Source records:
%%

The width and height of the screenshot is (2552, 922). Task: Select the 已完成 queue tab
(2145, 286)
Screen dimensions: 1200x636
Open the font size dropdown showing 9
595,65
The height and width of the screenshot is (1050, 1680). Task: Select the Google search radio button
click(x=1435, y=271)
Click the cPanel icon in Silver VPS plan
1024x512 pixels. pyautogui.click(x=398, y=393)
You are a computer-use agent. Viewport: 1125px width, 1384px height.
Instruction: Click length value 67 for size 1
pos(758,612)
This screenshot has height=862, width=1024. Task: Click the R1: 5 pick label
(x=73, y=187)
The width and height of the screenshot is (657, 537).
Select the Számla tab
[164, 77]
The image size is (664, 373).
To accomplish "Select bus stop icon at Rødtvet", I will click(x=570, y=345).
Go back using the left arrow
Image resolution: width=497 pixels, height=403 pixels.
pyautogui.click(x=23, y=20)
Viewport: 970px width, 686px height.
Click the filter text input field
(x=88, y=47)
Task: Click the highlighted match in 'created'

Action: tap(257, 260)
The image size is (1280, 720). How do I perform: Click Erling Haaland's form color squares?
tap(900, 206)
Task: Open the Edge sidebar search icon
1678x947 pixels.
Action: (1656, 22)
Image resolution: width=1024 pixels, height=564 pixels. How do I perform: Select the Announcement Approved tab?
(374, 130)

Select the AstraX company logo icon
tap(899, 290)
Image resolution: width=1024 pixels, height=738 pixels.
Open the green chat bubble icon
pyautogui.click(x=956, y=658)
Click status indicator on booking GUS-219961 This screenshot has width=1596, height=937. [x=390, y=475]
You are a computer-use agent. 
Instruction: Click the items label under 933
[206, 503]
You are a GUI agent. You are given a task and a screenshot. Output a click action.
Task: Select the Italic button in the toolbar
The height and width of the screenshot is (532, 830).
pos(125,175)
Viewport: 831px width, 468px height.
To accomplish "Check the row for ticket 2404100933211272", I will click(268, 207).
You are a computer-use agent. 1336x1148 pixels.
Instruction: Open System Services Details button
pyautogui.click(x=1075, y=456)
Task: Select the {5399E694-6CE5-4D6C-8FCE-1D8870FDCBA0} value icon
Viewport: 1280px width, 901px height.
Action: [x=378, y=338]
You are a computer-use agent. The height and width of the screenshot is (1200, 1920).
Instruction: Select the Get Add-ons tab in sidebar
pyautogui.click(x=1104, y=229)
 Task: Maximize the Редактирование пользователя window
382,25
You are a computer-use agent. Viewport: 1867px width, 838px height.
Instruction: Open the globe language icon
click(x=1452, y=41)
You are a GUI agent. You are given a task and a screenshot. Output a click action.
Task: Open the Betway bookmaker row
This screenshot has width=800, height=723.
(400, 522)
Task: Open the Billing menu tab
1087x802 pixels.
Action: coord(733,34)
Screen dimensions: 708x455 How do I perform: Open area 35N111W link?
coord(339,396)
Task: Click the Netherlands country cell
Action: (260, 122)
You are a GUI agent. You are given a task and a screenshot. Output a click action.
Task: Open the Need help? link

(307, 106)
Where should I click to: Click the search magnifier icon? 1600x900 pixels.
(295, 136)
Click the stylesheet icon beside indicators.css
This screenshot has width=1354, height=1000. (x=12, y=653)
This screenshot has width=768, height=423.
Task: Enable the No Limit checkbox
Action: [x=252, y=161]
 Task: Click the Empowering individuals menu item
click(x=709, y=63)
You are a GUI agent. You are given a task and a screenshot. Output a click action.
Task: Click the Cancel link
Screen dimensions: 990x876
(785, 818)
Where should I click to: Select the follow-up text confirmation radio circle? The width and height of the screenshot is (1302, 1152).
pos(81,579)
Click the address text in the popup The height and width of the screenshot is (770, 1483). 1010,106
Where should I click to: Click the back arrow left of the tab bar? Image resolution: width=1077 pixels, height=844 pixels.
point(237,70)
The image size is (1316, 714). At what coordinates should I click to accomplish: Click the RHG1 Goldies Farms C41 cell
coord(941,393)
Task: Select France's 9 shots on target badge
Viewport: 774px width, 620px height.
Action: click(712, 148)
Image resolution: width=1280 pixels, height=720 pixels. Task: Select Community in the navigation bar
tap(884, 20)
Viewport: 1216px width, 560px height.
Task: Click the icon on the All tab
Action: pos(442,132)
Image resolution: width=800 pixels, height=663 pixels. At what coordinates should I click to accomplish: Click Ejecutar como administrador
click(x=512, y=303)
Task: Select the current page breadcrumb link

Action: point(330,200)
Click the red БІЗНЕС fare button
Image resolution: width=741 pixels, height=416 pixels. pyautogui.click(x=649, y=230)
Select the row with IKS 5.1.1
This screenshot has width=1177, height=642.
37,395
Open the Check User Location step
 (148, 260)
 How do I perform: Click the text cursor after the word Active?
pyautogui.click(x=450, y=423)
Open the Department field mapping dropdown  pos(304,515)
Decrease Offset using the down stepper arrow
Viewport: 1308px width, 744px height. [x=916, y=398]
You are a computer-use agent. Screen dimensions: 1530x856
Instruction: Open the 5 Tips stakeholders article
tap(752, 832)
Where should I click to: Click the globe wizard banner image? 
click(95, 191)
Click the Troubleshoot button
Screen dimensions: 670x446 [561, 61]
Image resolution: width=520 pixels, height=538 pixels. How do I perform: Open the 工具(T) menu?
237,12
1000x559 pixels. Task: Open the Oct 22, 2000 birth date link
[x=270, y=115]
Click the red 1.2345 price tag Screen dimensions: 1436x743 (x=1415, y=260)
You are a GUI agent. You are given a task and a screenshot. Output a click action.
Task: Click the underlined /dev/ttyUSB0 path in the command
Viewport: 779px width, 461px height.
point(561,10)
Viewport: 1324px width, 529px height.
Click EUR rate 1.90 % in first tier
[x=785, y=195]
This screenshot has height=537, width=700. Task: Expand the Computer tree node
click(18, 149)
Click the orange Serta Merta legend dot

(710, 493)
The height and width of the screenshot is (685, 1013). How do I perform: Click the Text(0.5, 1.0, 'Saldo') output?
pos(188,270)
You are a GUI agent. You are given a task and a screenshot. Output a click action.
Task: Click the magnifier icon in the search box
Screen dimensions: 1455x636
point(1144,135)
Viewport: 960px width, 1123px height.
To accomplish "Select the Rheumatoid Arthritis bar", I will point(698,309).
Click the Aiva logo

%%

WHAT TO WORK ON
What is needed is an exact copy of the line containing "Click the orange Serta Merta legend dot" and each line after it, through the final line of the entries above.

EXERCISE SOLUTION
Click the orange Serta Merta legend dot

(710, 493)
The height and width of the screenshot is (685, 1013). How do I perform: Click the Text(0.5, 1.0, 'Saldo') output?
pos(188,270)
You are a GUI agent. You are given a task and a screenshot. Output a click action.
Task: Click the magnifier icon in the search box
Screen dimensions: 1455x636
point(1144,135)
Viewport: 960px width, 1123px height.
To accomplish "Select the Rheumatoid Arthritis bar", I will point(698,309).
Click the Aiva logo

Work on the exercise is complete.